I do feel that extermination of the human race would make the rest of the planet rejoice.
Anyway, folks who feel otherwise have no rightful claim to my earnings or wealth to secure their idea of a proper planet well after we are gone. Let the breeders pay for the distant future.
Jimbino, if it's rational to seek pleasure and avoid pain, then it's rational for people to seek to protect the future of humanity if the idea of its extinction gives them pain and the idea of its thriving gives them pleasure.
On the other hand, if people don't care about the future of humanity then it's equally rational for them to do nothing about it.
I agree with you that people should use their own resources to pursue their own objectives.
Yes, Jonathan, I quite agree.
I don't mind that Roman Catholics enjoy suffering in the present in order to secure eternal bliss.
It's just that I'd declare war on them if they forced me to join in their superstition.
Thanks for the link; I find your defense of Nordhaus less persuasive than you do, but that would be a long argument.
One point of interest to me ... . You appear to take it for granted that net externalities are negative, at least past two degrees or so. Have you posted anywhere a rebuttal to the argument I have made here? In particular, how do you deal with my point that Nordhaus demonstrates the problem with the "add up the externalities" methodology when he includes, as an important part of his (webbed) paper, an estimate of high cost/low probability negative externalities, but ignores the positive equivalent--although there is little a priori reason to assume the former more likely tha the latter? More generally, can you offer any reason to expect that net externalities from (slow) climate change will be large and negative?
It's not rational to think higher CO2 levels will lead to the extinction of humanity. The amount of warming necessary to cause mass extinction is far beyond a few degrees centigrade and probably can't be induced by CO2 alone.

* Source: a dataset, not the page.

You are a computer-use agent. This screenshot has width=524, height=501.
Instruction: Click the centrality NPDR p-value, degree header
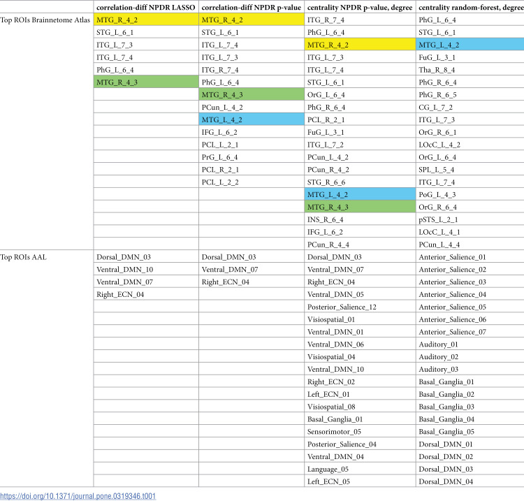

Several career changes ago, I was a spectroscopist with an interest in CO2. With an eye to potential funding, I sat in on the climate seminars. I concluded that the correlation between atmospheric CO2 and warmer temperatures was real (and this has improved since then). I also concluded that we had little concept of the nature of the Earth's carbon balance. However, my interest in funding was frustrated by the climate modelers because they did not want to improve the experimental parameters they used: their computer simulations were such that changing numbers in one area destabilized the models. (This was long ago and I expect the climate models are much better now.)
The real problem is not the if there is a correlation between atmospheric CO2 levels and the Earth's temperature: it is what to do about it. How can we say what the remediation will require or the costs and benefits if we have little knowledge about the Earth's carbon balance? Three trillion over 90 years to do what in terms of the equilibrium between various forms of carbon?
For various reasons, many people want this world to be a happy place for future generations, and fight for this result with both rational and, unfortunately, irrational strategies.
Hello David, I really like this article. Incidentally, I live in Indonesia so hot that if during the day. This may result from global warming .. Every day I am uncomfortable working because the rooms were hot and no air vents.
If left alone can be dangerous to my country some years to come.